Rivers in Wales: have your say
Many of the rivers in Wales are facing a range of ecological threats which threaten to render them unfit for the wild fish and other aquatic wildlife that depend on clean freshwaters to survive.
Building on the success of last year’s inaugural spring seminar, we have decided to provide another opportunity for stakeholders from all sides of the debate to share their views and help drive forward the changes required to protect these precious freshwater environments.
This year’s seminar will be held at the Royal Welsh Showground in Builth Wells on Tuesday, April the 3rd.
Our Welsh National Officer Richard Garner Williams explains the significance of this event:
“It was evident from our seminar last year that a change in priorities and approach is required if we are to manage the land without detriment to the rivers in Wales.
As the only wholly independent charity campaigning for wild fish and their environment we are in a good position to act as mediator and catalyst in encouraging stakeholders to progress from the discussion stage and implement change.”
Many rivers in Wales are currently suffering from alarming levels of pollution from source to sea.
In the uplands, forestry plantations are causing the acidification of spawning grounds and nursery areas to the point that they are incapable of sustaining any complex life forms while in the lowlands, chronic and acute pollution arising from intensive agricultural practices is having a devastating effect, not only on fish but also on aquatic invertebrates such as mayflies, sedges and dragonflies as well as freshwater plantlife. This, in turn, is affecting the fortunes of other species such as kingfishers, dippers and otters which cannot survive without a flourishing freshwater environment.

» **Information supplied**
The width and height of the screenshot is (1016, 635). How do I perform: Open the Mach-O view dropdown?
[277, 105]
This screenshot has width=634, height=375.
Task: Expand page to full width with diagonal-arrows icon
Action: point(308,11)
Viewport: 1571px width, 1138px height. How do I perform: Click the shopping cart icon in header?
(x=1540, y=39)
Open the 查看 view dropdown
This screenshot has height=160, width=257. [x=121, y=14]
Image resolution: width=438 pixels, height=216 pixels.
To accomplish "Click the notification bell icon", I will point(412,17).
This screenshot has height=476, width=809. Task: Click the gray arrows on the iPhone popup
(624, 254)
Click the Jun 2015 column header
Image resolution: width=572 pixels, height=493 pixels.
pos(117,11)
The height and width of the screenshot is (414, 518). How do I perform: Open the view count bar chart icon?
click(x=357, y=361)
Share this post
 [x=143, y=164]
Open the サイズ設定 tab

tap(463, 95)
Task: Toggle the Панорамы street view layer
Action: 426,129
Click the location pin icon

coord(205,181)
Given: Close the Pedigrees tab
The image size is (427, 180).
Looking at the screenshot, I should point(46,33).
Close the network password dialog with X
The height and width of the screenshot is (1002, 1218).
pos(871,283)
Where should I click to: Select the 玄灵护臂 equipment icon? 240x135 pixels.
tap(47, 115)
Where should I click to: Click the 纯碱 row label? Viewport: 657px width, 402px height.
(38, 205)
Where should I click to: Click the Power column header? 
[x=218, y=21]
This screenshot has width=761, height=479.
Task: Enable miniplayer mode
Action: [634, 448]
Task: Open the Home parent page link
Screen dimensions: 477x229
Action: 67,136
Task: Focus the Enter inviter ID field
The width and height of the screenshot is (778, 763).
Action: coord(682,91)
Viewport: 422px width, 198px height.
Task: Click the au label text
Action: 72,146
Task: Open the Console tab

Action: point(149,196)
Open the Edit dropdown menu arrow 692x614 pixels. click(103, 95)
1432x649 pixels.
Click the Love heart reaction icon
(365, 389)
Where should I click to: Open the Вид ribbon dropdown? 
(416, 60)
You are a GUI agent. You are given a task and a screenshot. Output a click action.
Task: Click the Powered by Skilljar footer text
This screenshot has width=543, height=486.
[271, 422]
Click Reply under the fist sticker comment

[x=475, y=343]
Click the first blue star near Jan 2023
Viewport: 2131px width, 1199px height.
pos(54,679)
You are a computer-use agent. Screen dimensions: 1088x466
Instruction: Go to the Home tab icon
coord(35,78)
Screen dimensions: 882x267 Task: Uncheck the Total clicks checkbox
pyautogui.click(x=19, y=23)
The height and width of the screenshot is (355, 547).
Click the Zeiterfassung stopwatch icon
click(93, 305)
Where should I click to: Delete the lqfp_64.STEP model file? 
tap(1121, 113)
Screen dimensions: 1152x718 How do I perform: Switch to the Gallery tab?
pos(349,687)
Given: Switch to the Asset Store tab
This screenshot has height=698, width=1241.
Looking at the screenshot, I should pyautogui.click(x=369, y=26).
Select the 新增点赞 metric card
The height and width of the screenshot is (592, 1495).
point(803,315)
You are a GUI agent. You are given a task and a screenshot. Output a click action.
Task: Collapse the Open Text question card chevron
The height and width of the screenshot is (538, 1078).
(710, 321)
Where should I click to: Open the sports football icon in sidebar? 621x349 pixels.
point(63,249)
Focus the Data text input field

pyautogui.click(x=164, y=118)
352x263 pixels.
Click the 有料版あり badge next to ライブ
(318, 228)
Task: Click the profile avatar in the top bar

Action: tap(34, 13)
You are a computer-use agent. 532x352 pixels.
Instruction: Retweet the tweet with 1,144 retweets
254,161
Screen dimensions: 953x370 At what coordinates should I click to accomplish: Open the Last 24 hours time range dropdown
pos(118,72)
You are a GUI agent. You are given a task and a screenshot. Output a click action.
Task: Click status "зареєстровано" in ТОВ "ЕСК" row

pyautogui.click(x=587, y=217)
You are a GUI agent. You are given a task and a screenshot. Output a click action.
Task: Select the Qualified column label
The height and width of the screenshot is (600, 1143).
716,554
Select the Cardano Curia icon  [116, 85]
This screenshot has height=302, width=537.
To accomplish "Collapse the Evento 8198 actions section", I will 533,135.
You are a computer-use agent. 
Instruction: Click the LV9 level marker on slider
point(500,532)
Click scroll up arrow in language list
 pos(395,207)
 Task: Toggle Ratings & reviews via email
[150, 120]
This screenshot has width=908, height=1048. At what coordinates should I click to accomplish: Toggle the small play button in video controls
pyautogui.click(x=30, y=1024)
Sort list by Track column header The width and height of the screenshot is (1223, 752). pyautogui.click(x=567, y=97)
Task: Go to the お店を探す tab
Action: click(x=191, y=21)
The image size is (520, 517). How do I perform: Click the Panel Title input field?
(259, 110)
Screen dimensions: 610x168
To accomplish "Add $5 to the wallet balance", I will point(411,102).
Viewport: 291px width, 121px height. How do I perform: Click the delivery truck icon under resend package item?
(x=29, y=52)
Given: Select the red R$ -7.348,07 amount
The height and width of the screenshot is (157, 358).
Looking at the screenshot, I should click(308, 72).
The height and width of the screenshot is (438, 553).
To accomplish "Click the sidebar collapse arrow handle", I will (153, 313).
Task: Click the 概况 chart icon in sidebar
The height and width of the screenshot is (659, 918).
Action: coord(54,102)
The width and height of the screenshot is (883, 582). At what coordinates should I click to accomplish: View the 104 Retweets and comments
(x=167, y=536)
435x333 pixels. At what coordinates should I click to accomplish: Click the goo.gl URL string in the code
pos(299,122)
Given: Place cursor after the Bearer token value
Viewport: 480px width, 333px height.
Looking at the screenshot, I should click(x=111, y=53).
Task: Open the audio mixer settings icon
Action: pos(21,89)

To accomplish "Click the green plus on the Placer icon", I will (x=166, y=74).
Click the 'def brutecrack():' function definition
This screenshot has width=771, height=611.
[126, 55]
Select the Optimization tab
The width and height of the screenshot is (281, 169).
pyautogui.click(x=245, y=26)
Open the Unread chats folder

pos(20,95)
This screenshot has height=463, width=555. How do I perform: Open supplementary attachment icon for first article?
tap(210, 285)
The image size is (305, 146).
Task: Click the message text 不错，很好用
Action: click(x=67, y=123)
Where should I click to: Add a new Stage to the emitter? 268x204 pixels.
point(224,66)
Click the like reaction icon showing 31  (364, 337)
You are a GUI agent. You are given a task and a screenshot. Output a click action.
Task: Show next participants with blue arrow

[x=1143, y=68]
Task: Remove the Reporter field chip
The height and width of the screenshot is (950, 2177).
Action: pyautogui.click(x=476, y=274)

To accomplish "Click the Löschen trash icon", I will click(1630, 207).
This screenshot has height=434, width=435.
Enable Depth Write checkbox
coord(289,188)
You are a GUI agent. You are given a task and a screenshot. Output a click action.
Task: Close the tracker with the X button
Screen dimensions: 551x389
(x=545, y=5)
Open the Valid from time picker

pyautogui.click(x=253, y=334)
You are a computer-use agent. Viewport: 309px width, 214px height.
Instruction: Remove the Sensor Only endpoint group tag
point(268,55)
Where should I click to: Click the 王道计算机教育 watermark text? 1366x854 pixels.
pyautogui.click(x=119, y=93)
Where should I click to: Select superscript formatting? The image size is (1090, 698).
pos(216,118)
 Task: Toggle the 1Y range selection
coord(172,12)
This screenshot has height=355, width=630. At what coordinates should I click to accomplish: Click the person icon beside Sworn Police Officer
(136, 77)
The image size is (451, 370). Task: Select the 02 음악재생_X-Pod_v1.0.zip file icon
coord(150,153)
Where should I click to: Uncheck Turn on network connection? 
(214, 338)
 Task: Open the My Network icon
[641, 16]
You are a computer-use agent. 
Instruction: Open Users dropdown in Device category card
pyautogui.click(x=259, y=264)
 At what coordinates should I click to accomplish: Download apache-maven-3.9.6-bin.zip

» **Problems to work on**
a – Answer these questions using the passage on rivers in Wales:
(i) At what venue will this year's seminar take place?
(ii) What position does Richard Garner Williams hold?
(iii) What is causing the acidification of spawning grounds and nursery areas in the uplands?
b – Carry on the passage on rivers in Wales, beginning right after its final sentence.

» **Responses per task**
a –
(i) The Royal Welsh Showground in Builth Wells.
(ii) He is the Welsh National Officer.
(iii) Forestry plantations.

b –
Richard Garner Williams continues:
“It is appalling that many of our rivers in Wales are under as much threat from human activity now as they were at the height of the Industrial Revolution.
Agricultural pollution affects some 180 individual waterbodies in Wales and the number of reported pollution incidents shows no sign of a decline.
Restoring the health of the rivers in Wales to their former glory is paramount, and this year’s seminar will present the opportunity for us to dig deeper into the principle challenges arising from land management and identify workable and immediate solutions.”
The seminar will run from 10.00am to 3.00pm and will include a light lunch. A full list of contributors will be available in due course.
The event is free to attend for all those interested in the future health of rivers in Wales. To book a place to attend, please contact: Richard Garner Williams by email on: firstname.lastname@example.org. Places will be limited, so please book early in order to participate and have your say at this significant event.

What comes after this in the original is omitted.